Friday, January 26, 2007

Czech Town Set To Rebury Nazi Remains

You'd think few if any in the Czech Republic would want to memorialize anything to do with the Nazi regime. After rolling into the country in 1938, Nazi soldiers killed, maimed, and deported thousands as well as razed villages before the nightmare ended (at least for a brief time before the Communists unleashed their own brand of terror) in 1945.

Not so. Tucked away in the northeast of the country, not far from Poland, where coal and heavy industry is king lies the town of Hlučin. The town is testament to a time when a mishmash of nationalities lived in Czechoslovakia. Many in Hlucin were Germans. And during World War II, several hundred served not as partisans with their fellow countrymen the Czechs, but with the invading Wehrmacht.

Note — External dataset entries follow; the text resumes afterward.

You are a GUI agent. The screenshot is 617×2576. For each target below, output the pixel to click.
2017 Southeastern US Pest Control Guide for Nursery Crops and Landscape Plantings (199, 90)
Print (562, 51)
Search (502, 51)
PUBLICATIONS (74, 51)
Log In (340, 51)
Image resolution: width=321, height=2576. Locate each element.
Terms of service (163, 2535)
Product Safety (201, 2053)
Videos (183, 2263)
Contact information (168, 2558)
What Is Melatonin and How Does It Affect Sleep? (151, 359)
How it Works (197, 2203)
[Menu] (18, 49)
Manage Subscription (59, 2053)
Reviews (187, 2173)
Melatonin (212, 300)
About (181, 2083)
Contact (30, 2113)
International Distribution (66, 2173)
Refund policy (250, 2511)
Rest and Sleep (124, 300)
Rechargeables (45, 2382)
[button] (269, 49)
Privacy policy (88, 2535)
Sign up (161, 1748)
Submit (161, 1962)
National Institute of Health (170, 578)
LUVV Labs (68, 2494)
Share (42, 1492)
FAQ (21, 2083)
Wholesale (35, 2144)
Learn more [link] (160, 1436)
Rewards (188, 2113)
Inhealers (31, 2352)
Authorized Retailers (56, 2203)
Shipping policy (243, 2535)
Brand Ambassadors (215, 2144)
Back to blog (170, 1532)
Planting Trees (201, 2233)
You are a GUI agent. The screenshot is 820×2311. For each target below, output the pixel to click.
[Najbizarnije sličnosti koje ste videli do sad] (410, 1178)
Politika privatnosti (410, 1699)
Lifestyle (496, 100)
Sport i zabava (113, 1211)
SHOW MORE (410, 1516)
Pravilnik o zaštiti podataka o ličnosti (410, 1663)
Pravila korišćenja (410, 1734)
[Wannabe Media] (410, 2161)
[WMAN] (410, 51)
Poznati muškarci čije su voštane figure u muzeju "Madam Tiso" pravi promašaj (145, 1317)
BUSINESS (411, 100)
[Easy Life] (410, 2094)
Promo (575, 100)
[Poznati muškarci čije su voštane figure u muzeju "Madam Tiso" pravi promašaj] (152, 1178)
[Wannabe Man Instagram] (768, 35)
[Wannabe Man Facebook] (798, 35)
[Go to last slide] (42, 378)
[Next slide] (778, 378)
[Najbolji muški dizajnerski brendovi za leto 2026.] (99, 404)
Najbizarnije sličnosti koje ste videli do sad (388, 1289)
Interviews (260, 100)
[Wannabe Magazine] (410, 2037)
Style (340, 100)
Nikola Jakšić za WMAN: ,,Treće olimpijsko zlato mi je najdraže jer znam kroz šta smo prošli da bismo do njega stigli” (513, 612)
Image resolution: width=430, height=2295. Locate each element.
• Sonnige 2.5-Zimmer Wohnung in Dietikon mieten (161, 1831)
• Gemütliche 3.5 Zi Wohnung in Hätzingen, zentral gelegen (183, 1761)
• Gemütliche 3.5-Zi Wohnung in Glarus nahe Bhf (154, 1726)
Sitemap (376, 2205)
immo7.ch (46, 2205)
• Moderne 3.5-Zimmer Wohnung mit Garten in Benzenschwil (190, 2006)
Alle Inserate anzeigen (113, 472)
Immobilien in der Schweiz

Today, many in this town of 14,000 are proud of their German heritage. In fact, hundreds hold German passports. Now, some think its time to honor their forebears who picked up a gun to fight for Adolf Hitler's Germany. They want to rebury the remains of 3,900 Wehrmacht soldiers in the town cemetery.

"It won't offend anyone. Afterall, lots of Hluciners fought in German uniforms," explains Mojmir Sonnek, the leading organizer to rebury the fallen Nazi soldiers.